◆ To do ◆
Send back the entries exactly as they were given.

* * * * * * * * *

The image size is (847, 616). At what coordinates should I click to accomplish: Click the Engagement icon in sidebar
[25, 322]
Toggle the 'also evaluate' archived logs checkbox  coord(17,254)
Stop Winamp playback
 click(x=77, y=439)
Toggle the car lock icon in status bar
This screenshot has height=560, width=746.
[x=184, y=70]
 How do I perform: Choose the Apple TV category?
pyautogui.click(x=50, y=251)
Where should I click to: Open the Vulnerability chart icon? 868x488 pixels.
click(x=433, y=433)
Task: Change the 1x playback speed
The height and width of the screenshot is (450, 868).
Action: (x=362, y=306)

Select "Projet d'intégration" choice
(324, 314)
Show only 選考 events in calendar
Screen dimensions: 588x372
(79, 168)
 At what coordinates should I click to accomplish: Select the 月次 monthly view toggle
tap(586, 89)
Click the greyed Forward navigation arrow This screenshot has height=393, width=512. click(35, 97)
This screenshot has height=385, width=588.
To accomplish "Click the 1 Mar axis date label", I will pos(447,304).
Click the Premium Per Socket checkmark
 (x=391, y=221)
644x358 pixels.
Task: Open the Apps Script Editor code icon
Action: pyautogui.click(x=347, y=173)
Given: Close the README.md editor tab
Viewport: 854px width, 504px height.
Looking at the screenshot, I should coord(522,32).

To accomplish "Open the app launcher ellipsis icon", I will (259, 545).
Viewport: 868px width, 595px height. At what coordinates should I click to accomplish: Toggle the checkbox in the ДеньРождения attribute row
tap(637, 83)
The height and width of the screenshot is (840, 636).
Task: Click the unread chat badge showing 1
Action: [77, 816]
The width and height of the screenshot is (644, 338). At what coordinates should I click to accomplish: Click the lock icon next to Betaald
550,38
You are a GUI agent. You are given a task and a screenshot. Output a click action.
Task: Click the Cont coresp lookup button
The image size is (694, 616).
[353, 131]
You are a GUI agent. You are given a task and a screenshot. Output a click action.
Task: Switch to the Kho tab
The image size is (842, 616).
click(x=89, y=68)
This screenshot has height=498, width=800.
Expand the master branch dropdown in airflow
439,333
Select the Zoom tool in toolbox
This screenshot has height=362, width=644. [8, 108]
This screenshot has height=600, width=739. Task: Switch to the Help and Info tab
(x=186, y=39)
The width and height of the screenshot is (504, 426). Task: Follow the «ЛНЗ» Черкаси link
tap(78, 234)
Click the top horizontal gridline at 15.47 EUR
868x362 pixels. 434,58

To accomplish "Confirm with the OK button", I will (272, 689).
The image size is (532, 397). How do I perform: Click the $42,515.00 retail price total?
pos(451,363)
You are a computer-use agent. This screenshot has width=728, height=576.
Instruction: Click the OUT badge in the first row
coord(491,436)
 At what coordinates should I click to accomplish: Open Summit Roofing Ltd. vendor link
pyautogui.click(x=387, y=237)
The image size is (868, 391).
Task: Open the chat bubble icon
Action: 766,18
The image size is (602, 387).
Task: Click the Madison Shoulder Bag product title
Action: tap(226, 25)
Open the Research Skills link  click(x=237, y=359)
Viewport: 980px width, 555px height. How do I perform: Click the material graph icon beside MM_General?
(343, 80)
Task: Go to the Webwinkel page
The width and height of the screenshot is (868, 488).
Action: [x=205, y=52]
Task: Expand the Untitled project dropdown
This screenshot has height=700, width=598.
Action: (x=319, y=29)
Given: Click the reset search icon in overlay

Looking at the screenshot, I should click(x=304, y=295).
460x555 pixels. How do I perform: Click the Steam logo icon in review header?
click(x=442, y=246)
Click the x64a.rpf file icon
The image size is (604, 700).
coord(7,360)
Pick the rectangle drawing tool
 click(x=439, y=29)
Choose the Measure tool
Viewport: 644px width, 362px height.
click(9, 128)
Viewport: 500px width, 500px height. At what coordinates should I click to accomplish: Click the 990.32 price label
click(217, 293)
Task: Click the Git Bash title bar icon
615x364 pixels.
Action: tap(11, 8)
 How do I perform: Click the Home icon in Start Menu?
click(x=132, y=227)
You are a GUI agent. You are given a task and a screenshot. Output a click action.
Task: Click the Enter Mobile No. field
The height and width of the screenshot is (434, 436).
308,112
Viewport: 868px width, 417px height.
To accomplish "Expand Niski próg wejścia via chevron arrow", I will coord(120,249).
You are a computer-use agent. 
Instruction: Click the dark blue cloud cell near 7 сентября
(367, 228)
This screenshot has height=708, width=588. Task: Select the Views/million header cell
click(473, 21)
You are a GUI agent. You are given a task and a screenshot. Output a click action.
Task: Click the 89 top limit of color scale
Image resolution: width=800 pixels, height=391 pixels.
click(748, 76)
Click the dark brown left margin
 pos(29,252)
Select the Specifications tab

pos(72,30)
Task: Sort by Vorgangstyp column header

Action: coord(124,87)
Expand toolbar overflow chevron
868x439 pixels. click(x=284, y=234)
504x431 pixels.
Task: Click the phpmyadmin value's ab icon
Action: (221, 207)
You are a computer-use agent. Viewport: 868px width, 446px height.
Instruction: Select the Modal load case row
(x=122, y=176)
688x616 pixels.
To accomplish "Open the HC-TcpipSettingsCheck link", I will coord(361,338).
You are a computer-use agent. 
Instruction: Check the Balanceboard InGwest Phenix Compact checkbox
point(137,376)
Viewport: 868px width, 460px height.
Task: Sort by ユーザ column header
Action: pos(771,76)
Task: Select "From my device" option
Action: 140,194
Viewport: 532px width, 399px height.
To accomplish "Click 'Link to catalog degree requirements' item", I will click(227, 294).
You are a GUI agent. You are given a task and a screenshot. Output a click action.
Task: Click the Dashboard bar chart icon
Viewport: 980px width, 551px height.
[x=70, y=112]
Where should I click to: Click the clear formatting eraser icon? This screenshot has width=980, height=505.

* * * * * * * * *

◆ Solution for this problem ◆
The image size is (847, 616). At what coordinates should I click to accomplish: Click the Engagement icon in sidebar
[25, 322]
Toggle the 'also evaluate' archived logs checkbox  coord(17,254)
Stop Winamp playback
 click(x=77, y=439)
Toggle the car lock icon in status bar
This screenshot has height=560, width=746.
[x=184, y=70]
 How do I perform: Choose the Apple TV category?
pyautogui.click(x=50, y=251)
Where should I click to: Open the Vulnerability chart icon? 868x488 pixels.
click(x=433, y=433)
Task: Change the 1x playback speed
The height and width of the screenshot is (450, 868).
Action: (x=362, y=306)

Select "Projet d'intégration" choice
(324, 314)
Show only 選考 events in calendar
Screen dimensions: 588x372
(79, 168)
 At what coordinates should I click to accomplish: Select the 月次 monthly view toggle
tap(586, 89)
Click the greyed Forward navigation arrow This screenshot has height=393, width=512. click(35, 97)
This screenshot has height=385, width=588.
To accomplish "Click the 1 Mar axis date label", I will pos(447,304).
Click the Premium Per Socket checkmark
 (x=391, y=221)
644x358 pixels.
Task: Open the Apps Script Editor code icon
Action: pyautogui.click(x=347, y=173)
Given: Close the README.md editor tab
Viewport: 854px width, 504px height.
Looking at the screenshot, I should coord(522,32).

To accomplish "Open the app launcher ellipsis icon", I will (259, 545).
Viewport: 868px width, 595px height. At what coordinates should I click to accomplish: Toggle the checkbox in the ДеньРождения attribute row
tap(637, 83)
The height and width of the screenshot is (840, 636).
Task: Click the unread chat badge showing 1
Action: [77, 816]
The width and height of the screenshot is (644, 338). At what coordinates should I click to accomplish: Click the lock icon next to Betaald
550,38
You are a GUI agent. You are given a task and a screenshot. Output a click action.
Task: Click the Cont coresp lookup button
The image size is (694, 616).
[353, 131]
You are a GUI agent. You are given a task and a screenshot. Output a click action.
Task: Switch to the Kho tab
The image size is (842, 616).
click(x=89, y=68)
This screenshot has height=498, width=800.
Expand the master branch dropdown in airflow
439,333
Select the Zoom tool in toolbox
This screenshot has height=362, width=644. [8, 108]
This screenshot has height=600, width=739. Task: Switch to the Help and Info tab
(x=186, y=39)
The width and height of the screenshot is (504, 426). Task: Follow the «ЛНЗ» Черкаси link
tap(78, 234)
Click the top horizontal gridline at 15.47 EUR
868x362 pixels. 434,58

To accomplish "Confirm with the OK button", I will (272, 689).
The image size is (532, 397). How do I perform: Click the $42,515.00 retail price total?
pos(451,363)
You are a computer-use agent. This screenshot has width=728, height=576.
Instruction: Click the OUT badge in the first row
coord(491,436)
 At what coordinates should I click to accomplish: Open Summit Roofing Ltd. vendor link
pyautogui.click(x=387, y=237)
The image size is (868, 391).
Task: Open the chat bubble icon
Action: 766,18
The image size is (602, 387).
Task: Click the Madison Shoulder Bag product title
Action: tap(226, 25)
Open the Research Skills link  click(x=237, y=359)
Viewport: 980px width, 555px height. How do I perform: Click the material graph icon beside MM_General?
(343, 80)
Task: Go to the Webwinkel page
The width and height of the screenshot is (868, 488).
Action: [x=205, y=52]
Task: Expand the Untitled project dropdown
This screenshot has height=700, width=598.
Action: (x=319, y=29)
Given: Click the reset search icon in overlay

Looking at the screenshot, I should click(x=304, y=295).
460x555 pixels. How do I perform: Click the Steam logo icon in review header?
click(x=442, y=246)
Click the x64a.rpf file icon
The image size is (604, 700).
coord(7,360)
Pick the rectangle drawing tool
 click(x=439, y=29)
Choose the Measure tool
Viewport: 644px width, 362px height.
click(9, 128)
Viewport: 500px width, 500px height. At what coordinates should I click to accomplish: Click the 990.32 price label
click(217, 293)
Task: Click the Git Bash title bar icon
615x364 pixels.
Action: tap(11, 8)
 How do I perform: Click the Home icon in Start Menu?
click(x=132, y=227)
You are a GUI agent. You are given a task and a screenshot. Output a click action.
Task: Click the Enter Mobile No. field
The height and width of the screenshot is (434, 436).
308,112
Viewport: 868px width, 417px height.
To accomplish "Expand Niski próg wejścia via chevron arrow", I will coord(120,249).
You are a computer-use agent. 
Instruction: Click the dark blue cloud cell near 7 сентября
(367, 228)
This screenshot has height=708, width=588. Task: Select the Views/million header cell
click(473, 21)
You are a GUI agent. You are given a task and a screenshot. Output a click action.
Task: Click the 89 top limit of color scale
Image resolution: width=800 pixels, height=391 pixels.
click(748, 76)
Click the dark brown left margin
 pos(29,252)
Select the Specifications tab

pos(72,30)
Task: Sort by Vorgangstyp column header

Action: coord(124,87)
Expand toolbar overflow chevron
868x439 pixels. click(x=284, y=234)
504x431 pixels.
Task: Click the phpmyadmin value's ab icon
Action: (221, 207)
You are a computer-use agent. Viewport: 868px width, 446px height.
Instruction: Select the Modal load case row
(x=122, y=176)
688x616 pixels.
To accomplish "Open the HC-TcpipSettingsCheck link", I will coord(361,338).
You are a computer-use agent. 
Instruction: Check the Balanceboard InGwest Phenix Compact checkbox
point(137,376)
Viewport: 868px width, 460px height.
Task: Sort by ユーザ column header
Action: pos(771,76)
Task: Select "From my device" option
Action: 140,194
Viewport: 532px width, 399px height.
To accomplish "Click 'Link to catalog degree requirements' item", I will click(227, 294).
You are a GUI agent. You are given a task and a screenshot. Output a click action.
Task: Click the Dashboard bar chart icon
Viewport: 980px width, 551px height.
[x=70, y=112]
Where should I click to: Click the clear formatting eraser icon? This screenshot has width=980, height=505.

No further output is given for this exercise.